Stored records
========================================================================
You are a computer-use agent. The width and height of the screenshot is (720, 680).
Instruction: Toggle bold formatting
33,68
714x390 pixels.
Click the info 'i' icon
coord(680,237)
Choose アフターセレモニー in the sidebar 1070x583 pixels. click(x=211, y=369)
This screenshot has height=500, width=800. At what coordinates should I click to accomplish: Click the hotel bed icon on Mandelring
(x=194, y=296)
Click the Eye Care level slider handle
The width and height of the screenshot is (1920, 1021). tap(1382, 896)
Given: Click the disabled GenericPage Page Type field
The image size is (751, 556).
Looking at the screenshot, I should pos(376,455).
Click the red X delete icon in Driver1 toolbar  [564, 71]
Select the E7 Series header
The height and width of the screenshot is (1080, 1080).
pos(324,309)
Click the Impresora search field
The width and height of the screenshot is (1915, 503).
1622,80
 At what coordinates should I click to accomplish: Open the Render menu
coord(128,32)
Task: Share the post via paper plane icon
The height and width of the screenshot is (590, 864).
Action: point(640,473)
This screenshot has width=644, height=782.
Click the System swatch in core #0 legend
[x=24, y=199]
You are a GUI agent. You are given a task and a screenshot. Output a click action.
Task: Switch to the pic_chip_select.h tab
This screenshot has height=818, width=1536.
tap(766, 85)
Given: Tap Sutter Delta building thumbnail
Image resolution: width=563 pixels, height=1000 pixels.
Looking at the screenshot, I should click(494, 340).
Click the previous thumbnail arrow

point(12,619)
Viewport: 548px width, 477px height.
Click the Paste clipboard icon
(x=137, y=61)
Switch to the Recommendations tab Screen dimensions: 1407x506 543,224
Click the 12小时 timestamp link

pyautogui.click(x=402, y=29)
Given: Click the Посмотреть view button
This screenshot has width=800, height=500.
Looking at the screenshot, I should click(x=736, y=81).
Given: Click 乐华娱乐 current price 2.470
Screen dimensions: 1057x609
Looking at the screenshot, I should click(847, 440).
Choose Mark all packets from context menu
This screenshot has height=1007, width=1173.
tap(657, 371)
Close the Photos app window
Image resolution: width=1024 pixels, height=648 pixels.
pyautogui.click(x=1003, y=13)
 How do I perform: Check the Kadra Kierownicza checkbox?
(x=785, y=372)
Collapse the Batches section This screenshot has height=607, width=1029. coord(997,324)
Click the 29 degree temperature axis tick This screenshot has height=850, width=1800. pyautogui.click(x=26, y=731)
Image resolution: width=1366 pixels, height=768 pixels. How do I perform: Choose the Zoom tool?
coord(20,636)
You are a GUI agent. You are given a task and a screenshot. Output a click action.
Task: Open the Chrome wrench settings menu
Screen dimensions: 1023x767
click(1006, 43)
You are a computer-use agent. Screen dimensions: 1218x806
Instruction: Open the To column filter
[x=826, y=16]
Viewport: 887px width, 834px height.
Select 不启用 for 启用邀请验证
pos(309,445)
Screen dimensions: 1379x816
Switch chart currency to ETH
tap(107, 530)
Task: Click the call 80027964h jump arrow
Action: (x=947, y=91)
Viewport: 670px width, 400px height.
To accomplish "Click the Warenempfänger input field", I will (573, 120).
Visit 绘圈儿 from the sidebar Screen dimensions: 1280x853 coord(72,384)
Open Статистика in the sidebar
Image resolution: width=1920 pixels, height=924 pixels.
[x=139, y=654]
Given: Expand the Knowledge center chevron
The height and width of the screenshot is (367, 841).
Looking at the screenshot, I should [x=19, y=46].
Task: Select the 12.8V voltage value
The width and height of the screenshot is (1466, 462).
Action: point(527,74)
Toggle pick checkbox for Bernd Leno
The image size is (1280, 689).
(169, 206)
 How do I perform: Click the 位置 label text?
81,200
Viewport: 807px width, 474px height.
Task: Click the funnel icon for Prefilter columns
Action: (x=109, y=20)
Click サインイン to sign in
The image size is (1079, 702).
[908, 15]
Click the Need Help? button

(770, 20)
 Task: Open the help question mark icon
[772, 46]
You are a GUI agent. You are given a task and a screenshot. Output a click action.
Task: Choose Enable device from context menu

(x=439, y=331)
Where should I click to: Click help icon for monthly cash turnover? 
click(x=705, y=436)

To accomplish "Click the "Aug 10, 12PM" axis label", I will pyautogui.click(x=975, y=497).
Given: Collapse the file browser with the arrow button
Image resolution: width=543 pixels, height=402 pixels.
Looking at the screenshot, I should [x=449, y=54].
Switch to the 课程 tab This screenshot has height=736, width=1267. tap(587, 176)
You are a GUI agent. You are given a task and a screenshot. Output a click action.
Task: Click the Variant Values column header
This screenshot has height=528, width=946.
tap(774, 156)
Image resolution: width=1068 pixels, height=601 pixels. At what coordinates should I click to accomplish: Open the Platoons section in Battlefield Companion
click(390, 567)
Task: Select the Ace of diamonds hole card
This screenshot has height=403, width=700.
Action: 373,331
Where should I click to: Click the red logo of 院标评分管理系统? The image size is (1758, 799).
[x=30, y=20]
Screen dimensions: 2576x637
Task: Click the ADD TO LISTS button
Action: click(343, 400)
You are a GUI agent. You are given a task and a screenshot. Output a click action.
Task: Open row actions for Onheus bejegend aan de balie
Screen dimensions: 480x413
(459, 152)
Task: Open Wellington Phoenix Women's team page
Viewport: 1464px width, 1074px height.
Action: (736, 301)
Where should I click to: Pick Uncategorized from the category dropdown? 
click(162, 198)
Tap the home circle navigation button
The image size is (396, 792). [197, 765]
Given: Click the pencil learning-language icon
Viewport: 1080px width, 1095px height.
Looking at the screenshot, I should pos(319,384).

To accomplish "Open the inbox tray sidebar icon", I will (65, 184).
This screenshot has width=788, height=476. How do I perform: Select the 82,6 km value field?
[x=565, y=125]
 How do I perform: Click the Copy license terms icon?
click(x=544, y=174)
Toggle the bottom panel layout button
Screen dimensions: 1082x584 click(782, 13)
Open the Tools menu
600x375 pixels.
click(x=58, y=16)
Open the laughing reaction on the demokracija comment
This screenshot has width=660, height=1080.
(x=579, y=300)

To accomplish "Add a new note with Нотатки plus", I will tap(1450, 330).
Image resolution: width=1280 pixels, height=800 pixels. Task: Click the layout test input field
========================================================================
Required action:
Using the data above, reproduce exactly the lines from the line that contains "How do I perform: Check" through the line that contains "Visit 绘圈儿 from", including both.

Task response:
 How do I perform: Check the Kadra Kierownicza checkbox?
(x=785, y=372)
Collapse the Batches section This screenshot has height=607, width=1029. coord(997,324)
Click the 29 degree temperature axis tick This screenshot has height=850, width=1800. pyautogui.click(x=26, y=731)
Image resolution: width=1366 pixels, height=768 pixels. How do I perform: Choose the Zoom tool?
coord(20,636)
You are a GUI agent. You are given a task and a screenshot. Output a click action.
Task: Open the Chrome wrench settings menu
Screen dimensions: 1023x767
click(1006, 43)
You are a computer-use agent. Screen dimensions: 1218x806
Instruction: Open the To column filter
[x=826, y=16]
Viewport: 887px width, 834px height.
Select 不启用 for 启用邀请验证
pos(309,445)
Screen dimensions: 1379x816
Switch chart currency to ETH
tap(107, 530)
Task: Click the call 80027964h jump arrow
Action: (x=947, y=91)
Viewport: 670px width, 400px height.
To accomplish "Click the Warenempfänger input field", I will (573, 120).
Visit 绘圈儿 from the sidebar Screen dimensions: 1280x853 coord(72,384)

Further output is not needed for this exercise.